If Jesus' model for his followers and Paul's goal for churches was to dominate others, the word Paul received from Jesus ("My grace is sufficient for you, for power is made perfect in weakness" - 2 Corinthians 12:9) and Paul's final claim about himself ("For whenever I am weak, then I am strong" - 2 Corinthians 12:10) would make no sense. Clearly, their goals for us are not domination, but ministry. When your Savior saved through dying on a cross - a stumbling block for many then and now - humility and service and mercy and weakness become practices you seek and attributes you acknowledge, not avoid.
We acknowledge our weaknesses because it's honest to do so. The weight of trying to pretend we have it all worked out is too heavy.
We acknowledge our weaknesses because doing so drives us to turn to the Father, Son, and Holy Spirit and to our brothers and sisters in Christ for help. Turning to God and others helps that heavy load become more manageable.

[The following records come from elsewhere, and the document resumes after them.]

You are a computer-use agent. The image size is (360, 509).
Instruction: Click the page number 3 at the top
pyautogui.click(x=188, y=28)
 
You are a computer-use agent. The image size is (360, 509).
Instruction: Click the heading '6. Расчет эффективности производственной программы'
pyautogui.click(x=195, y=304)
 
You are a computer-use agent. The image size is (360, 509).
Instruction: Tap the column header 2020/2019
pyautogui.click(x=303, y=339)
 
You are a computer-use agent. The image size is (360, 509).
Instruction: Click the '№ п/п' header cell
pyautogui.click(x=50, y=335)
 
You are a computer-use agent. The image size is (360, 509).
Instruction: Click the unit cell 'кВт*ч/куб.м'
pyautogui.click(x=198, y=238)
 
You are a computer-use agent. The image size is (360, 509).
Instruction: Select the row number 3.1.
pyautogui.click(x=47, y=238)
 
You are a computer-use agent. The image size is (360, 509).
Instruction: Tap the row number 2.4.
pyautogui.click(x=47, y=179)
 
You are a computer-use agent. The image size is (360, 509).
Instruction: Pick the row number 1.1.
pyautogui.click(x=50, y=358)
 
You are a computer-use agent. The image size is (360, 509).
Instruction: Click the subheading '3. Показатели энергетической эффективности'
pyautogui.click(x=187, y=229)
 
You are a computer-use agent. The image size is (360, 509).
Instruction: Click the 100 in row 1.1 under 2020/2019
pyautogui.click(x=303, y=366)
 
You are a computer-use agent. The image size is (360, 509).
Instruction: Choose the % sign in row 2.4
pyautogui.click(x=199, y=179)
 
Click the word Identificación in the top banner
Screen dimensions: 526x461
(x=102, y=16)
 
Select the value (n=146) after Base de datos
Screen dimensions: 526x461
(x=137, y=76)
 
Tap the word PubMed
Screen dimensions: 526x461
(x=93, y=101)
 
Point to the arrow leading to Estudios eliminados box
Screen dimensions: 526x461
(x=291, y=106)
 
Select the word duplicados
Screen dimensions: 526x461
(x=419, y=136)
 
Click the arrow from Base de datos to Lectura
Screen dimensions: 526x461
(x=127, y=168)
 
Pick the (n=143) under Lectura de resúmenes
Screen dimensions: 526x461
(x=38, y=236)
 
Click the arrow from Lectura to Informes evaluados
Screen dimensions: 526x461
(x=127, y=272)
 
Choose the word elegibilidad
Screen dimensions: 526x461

We acknowledge our weaknesses because when we do so we become better ministers to others. If I think you haven't struggled, I don't want you to know that I have. If I can't imagine that you have weaknesses, I don't want to share mine. But, if I know that you have worked through some things, are working through others, and still have a ways to go on still others, I'll be more vulnerable with you and more open to you, and I'll trust that the Lord will be in the midst of our gathering of two or three in his name.
Acknowledge your weaknesses before God and, as it's appropriate, others. God's grace is sufficient and acknowledging where you are weak is actually sign of true strength!